The company, founded five years ago by Lackey’s longtime friend and former FOCUS Healthcare Management colleague David Iskowe, helps hospitals collect revenue from workers’ compensation claims.
Lackey, who has served on EnableComp’s board of directors since its inception, said he was asked to step in as CEO three months ago to help prepare the business for growth.
“We’ve got several good customers,” Lackey said, noting local powers Vanderbilt University Medical Center and Saint Thomas Health Services. “But (the business) has never been organized to grow.”
During the past few months, the company has hired health care consultant Jeff Tanner as chief operating officer and Deb Miller, previously owner of Elevate Marketing Group, as vice president of sales and marketing.
Miller said the company recently has been focused on fine-tuning its product lines and talking to hospitals across the country in preparation for a growth push.

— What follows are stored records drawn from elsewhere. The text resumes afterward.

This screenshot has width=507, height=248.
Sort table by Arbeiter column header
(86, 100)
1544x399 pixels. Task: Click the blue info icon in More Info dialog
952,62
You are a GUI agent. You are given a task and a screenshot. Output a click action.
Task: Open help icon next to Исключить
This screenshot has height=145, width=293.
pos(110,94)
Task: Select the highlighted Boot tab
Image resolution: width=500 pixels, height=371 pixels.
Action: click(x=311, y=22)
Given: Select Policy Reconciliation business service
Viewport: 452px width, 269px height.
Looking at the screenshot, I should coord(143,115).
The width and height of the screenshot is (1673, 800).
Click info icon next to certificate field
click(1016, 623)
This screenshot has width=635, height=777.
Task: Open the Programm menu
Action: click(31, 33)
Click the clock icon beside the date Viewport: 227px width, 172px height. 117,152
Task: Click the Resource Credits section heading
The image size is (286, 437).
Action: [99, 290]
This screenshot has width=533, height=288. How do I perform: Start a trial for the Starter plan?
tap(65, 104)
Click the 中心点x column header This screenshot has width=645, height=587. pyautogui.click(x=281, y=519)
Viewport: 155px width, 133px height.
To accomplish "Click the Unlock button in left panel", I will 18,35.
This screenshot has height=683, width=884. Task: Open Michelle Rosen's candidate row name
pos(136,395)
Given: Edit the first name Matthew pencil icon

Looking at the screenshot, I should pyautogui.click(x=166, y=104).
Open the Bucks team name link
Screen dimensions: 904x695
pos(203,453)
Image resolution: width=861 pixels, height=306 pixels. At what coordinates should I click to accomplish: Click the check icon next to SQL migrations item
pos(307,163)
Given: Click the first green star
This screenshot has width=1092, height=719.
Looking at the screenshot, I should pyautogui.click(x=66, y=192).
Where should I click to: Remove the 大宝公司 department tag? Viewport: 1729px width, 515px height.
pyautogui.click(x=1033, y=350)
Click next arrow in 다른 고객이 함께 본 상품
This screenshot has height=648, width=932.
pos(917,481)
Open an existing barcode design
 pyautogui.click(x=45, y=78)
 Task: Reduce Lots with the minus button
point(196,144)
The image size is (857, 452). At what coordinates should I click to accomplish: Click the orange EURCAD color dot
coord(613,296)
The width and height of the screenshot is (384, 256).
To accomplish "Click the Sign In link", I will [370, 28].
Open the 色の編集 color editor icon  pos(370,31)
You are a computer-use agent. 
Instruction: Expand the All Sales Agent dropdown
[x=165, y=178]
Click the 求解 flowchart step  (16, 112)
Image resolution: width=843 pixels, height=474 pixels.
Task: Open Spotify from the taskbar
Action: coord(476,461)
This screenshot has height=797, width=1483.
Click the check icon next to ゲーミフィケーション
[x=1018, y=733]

She said the company expects to triple the size of its 15-person staff within three years.
Lackey expects to remain in the CEO role for six to 12 months, then Iskowe will resume the post. As CEO of Passport from 1998 to April 2009, the company grew from a start-up to employ roughly 300 people and process 130 million transactions last year. He remains chairman of its board.
With EnableComp, hospitals essentially hand over their workers’ comp claims to the company, which uses proprietary software to identify unpaid or underpaid claims, appeal them, and secure payment for the provider. These claims can be particularly difficult to collect, Miller said, because of legal complexities that vary from state to state.
Terry Brannon, collections director for Saint Thomas Health Services, said the challenge lies in determining the payor source for emergency room patients and, for all other services, making sure they get paid according to the Tennessee workers’ comp fee schedule.
Although these claims may account for less than 2 percent of a hospital’s overall business, they still account for millions in revenue — no small matter when hospital margins continue to face a number of pressures. Standard & Poor’s reported in July that the median operating margin for nonprofit hospital systems fell from 2.8 percent in 2007 to 2.4 percent in 2008. Net margins hit 2.5 percent, down from 6.3 percent in ’07.
Brannon said workers’ comp revenue is only about 1 percent of gross revenue for Saint Thomas’ four-hospital systems, but it has accounted for “several million dollars” in recovered revenue.